A more thoughtful man might have recalled the way Hungarians fighting the Soviets, Argentines fighting the Brits, Shiites and Kurds fighting Saddam Hussein in the 1990s thought they could depend on Washington to come to their rescue, only to be deceived and then destroyed. But when you're caught up in the romantic cause of defying the enemy you sometimes start defying reason, as well.

In the case of Georgia, the Bush administration seems to be confused and posturing--upping the ante with humanitarian aid but clearly leery of military confrontation. Having done so much to sap American economic and military strength and diminish its own diplomatic credibility over the last seven years, the White House now finds itself peculiarly vulnerable to the one-upmanship of its defiance-driven friends, who cannot win wars by themselves, but can start fights that Washington may feel it has to finish. Today that risk is front and center in the Caucasus. Tomorrow the same sort of situation could be created in the Middle East, where a defiant Iran is squared off against a defiant Israel. If the Israelis decide it's time to start bombing Iran's nuclear installations, whether or not the U.S. is consulted beforehand, it will wind up at war.

One wishes we had American statesman today who better understood the dynamics of defiance, and its dangers. There was a time when we did, and it's not surprising that some of the most notable came from the South. George C. Marshall, whose roots were in Virginia, used American wealth to alleviate the suffering and diminish the resentments of the defeated peoples in Europe after World War II. Sen. William Fulbright of Arkansas denounced the arrogance of power that "confuses itself with virtue and tends also to take itself for omnipotence." As Fulbright wrote, "Once imbued with the idea of a mission, a great power assumes that it has the means as well as the duty to do God's work"--and lesser powers and peoples come to believe they must defy it in order to maintain any dignity or independence. Such good judgment led Fulbright to promote multilateralism and the international fellowship program that bears his name, as well as to oppose the Bay of Pigs and the escalation of the Vietnam War. Yeah, we could use more like him today.

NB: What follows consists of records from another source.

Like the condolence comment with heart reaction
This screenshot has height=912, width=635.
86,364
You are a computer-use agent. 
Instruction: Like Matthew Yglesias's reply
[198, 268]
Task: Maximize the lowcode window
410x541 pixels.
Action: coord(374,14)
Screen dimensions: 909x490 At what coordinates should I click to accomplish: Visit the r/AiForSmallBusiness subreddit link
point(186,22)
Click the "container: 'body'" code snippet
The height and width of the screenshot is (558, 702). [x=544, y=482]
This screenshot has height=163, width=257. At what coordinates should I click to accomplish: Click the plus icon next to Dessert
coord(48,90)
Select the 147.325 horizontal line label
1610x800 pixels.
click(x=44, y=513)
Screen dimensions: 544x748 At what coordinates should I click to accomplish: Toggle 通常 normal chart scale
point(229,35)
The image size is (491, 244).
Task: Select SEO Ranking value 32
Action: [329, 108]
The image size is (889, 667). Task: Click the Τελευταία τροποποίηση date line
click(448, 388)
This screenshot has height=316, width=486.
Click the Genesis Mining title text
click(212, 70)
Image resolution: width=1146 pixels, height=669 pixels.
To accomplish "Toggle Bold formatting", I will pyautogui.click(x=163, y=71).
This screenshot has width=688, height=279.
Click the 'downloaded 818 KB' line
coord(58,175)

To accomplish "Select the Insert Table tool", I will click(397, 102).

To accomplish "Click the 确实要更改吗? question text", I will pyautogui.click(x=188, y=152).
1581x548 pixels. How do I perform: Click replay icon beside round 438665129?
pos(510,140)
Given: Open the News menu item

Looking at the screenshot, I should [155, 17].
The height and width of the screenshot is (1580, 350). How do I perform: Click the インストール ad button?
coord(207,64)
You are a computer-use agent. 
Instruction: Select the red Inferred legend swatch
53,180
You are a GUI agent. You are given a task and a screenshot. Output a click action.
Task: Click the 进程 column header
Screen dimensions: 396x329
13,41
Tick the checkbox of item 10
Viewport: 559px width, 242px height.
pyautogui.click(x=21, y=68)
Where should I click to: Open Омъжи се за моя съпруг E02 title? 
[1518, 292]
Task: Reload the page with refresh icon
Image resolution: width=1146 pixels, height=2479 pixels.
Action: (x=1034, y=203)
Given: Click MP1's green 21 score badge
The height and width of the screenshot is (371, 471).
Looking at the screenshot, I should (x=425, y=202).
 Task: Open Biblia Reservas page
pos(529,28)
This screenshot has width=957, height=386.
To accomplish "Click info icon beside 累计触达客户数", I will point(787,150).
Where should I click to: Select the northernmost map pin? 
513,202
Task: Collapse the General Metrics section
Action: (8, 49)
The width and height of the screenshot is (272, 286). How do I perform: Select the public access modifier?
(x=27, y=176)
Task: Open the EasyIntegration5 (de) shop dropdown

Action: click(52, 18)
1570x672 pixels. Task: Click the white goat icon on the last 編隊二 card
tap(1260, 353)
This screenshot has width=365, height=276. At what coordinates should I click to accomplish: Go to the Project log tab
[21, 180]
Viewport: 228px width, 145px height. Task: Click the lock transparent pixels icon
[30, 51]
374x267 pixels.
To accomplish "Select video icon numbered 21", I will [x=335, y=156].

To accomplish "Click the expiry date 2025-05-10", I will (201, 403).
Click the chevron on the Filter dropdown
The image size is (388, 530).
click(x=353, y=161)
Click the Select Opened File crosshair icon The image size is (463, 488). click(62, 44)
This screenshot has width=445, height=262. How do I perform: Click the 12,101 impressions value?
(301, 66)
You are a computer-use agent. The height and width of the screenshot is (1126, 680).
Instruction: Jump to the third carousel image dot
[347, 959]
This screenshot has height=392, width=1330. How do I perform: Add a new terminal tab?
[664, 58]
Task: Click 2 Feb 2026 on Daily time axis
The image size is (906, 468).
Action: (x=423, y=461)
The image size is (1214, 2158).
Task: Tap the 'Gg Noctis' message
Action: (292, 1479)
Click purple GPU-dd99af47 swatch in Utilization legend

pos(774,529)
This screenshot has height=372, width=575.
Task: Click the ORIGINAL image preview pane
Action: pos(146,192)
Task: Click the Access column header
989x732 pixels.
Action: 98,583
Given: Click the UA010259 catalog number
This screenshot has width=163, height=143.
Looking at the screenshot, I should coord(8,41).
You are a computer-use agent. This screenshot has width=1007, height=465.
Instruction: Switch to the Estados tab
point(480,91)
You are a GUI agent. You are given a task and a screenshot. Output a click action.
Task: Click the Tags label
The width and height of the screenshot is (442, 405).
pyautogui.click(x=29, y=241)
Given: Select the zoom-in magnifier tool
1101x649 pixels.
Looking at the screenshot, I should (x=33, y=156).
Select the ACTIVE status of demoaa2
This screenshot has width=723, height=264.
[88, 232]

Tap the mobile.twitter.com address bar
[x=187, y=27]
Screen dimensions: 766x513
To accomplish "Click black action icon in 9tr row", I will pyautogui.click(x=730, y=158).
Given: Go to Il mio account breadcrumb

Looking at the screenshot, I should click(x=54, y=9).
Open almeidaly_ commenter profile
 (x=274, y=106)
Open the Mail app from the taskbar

In the meantime, a hopeful sign, perhaps, could be another current of defiance I found among Southerners I met on my travels who were proudly living Blue in the Red States. My 82-year-old cousin, Jean Dickey White in Murphy, N.C., said she was raised voting for Democrats, her people had always fared better under them, and, even though it was hard to vote for someone who seemed as different from everyone she knew as Barack Obama, she was going to vote Democratic this time around, too. Jay Srymanske, 58, who runs river trips on the rapids of the Cartecay and what's left of the Coosawatee in north Georgia, says he's "a yellow dog Democrat," who'd just as soon vote for that yellow dog on the porch as for a Republican. When I went up to Kathryn Heath and Sarah George at a Starbucks in a posh suburb of Charlotte, N.C., they had books piled high in front of them, exchanging favorite titles. They said they were Obama supporters. I said I thought that might be the case somehow. "You mean because we read?" said Heath, a corporate leadership consultant.

But one of the most memorable moments came in Spartanburg, S.C., after eating dinner with John Lane and his wife, Betsy Teter, who are pillars of the town's art and culture scene and who dare to put magnetized OBAMA '08 stickers on their cars. It was late. We'd been talking to a young waitress whose boyfriend is dying of cancer, and we were all moved by what she had to say about the need for better health care. And then as Betsy walked toward her car, she said, "It's gone," and we all knew what she meant: the Obama sticker. "Happens all the time," she said. "Wait." She started looking around the parking lot as if she'd dropped her keys. And sure enough, about 20 yards away, there it was on the ground. Somebody had flung it away like a Frisbee. Betsy just put it back on her car, in her quiet way defying the old defiance of the South.